BRIAN SCHIMMING: It's huge energy. The last two polls that came out both had Romney and Ryan up by one. So I think what you're seeing here is about a five-to-seven point bump. At least for now, those numbers are sticking.
LIASSON: At the Mainsail Hotel here in Tampa, the Ohio delegation is getting ready for a night out on the town. Ohio state party chair Bob Bennett says for all the attention both parties have paid to their loyalists, this is the week for Romney to start targeting undecided voters, the key to winning swing states like Ohio.
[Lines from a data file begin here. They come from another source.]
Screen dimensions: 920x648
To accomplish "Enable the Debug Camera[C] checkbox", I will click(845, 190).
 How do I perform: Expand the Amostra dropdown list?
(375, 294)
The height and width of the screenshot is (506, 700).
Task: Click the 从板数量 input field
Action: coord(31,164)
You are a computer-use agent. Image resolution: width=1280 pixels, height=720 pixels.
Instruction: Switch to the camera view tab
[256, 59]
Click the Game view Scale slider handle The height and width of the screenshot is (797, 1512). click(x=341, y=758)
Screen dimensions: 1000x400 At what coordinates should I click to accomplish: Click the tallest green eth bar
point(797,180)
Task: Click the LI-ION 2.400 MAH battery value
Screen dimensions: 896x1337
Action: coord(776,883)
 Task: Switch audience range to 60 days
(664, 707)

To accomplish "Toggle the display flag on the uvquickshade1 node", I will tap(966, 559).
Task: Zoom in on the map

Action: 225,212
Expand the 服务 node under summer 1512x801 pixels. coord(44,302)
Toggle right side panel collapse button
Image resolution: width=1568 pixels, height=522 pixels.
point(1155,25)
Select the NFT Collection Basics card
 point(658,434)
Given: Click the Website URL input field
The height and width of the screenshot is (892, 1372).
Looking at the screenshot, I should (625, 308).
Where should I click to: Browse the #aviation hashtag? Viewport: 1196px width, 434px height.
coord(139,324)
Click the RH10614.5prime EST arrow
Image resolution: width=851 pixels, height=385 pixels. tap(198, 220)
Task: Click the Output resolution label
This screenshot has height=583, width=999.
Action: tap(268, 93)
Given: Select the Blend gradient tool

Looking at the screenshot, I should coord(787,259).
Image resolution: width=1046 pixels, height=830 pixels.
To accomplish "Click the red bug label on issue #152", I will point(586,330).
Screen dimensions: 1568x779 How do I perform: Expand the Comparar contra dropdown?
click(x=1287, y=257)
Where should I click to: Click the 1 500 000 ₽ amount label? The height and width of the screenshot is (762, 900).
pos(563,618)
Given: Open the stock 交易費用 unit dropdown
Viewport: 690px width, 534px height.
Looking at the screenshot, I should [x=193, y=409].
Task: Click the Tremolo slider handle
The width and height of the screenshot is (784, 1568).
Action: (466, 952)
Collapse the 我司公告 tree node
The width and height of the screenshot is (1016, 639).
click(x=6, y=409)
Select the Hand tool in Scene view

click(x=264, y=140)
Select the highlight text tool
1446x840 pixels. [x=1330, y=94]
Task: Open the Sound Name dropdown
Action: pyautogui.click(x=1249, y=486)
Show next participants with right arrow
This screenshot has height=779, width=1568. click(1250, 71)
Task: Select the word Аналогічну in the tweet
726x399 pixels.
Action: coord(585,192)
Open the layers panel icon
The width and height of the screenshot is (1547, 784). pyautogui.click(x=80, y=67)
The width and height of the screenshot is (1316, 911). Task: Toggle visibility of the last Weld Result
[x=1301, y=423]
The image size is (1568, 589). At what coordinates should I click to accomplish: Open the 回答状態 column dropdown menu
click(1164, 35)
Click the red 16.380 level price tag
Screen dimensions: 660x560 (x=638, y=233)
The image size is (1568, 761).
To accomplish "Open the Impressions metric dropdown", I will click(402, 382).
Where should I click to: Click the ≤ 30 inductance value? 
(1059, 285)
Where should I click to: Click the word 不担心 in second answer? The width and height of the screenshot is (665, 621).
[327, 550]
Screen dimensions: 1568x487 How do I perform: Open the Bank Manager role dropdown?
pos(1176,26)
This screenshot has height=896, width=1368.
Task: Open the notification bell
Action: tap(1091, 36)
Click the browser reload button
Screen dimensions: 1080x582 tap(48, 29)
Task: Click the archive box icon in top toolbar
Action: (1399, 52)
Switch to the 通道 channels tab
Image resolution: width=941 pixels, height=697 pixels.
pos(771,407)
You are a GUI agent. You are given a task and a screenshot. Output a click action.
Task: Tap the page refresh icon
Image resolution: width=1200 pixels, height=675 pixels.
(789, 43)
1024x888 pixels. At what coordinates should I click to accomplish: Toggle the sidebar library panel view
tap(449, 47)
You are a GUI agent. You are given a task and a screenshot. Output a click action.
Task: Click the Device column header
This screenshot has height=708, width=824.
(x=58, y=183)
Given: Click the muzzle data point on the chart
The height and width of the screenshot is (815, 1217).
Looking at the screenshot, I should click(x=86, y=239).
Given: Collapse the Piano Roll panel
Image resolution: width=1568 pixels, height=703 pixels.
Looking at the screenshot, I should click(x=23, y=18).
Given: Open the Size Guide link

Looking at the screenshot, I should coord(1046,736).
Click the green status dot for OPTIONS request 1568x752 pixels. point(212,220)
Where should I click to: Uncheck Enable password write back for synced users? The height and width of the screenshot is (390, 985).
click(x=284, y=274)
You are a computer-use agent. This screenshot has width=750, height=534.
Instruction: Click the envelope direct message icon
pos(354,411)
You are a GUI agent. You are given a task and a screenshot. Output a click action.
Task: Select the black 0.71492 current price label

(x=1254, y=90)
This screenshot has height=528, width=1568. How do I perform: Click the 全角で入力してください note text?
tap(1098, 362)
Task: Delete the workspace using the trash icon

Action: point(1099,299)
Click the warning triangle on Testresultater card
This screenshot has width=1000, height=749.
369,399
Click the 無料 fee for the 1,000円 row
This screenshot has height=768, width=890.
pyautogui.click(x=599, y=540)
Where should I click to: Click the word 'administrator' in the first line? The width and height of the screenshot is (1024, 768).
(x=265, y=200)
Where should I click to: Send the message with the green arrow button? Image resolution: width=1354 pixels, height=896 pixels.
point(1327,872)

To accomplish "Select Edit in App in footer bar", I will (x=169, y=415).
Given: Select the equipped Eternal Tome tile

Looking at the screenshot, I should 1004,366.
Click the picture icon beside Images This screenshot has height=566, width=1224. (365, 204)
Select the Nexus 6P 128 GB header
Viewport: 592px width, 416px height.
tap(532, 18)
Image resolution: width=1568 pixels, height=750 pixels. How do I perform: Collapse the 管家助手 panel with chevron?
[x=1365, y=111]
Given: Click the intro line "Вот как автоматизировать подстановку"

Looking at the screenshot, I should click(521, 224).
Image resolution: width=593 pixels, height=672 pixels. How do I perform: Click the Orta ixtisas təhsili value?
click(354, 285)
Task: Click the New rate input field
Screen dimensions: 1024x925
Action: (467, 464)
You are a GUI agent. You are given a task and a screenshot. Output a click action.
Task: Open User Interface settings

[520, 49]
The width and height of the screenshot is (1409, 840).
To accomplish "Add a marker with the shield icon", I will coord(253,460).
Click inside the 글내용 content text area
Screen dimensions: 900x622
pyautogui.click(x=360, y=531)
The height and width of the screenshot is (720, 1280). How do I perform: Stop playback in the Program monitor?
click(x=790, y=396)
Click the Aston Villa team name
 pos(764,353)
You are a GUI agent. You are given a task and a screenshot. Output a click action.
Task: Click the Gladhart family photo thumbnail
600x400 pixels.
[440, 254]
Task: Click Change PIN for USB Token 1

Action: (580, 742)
BOB BENNETT: The target voter is really a voter who considers himself an independent voter, who thinks about the issues and may have voted of Barack Obama in 2008, I think it's just the opposite now, is that President Obama has had four years to address those problems that concern the people, and frankly, they haven't been addressed.
LIASSON: As for Tropical Storm Isaac, Republicans like Brian Schimming are confident it won't disrupt the convention and may even draw more voters to the news.
SCHIMMING: People tend to like to watch big weather events, so they'll do that. And a lot of the coverage about this weather event is also about the convention itself. So, actually, it's not going to hurt much. It might help a little. It might be the lead-in story.
LIASSON: The lead-in to what Republicans hope will be the big story of the week: Mitt Romney's national debut as the nominee of the Republican Party.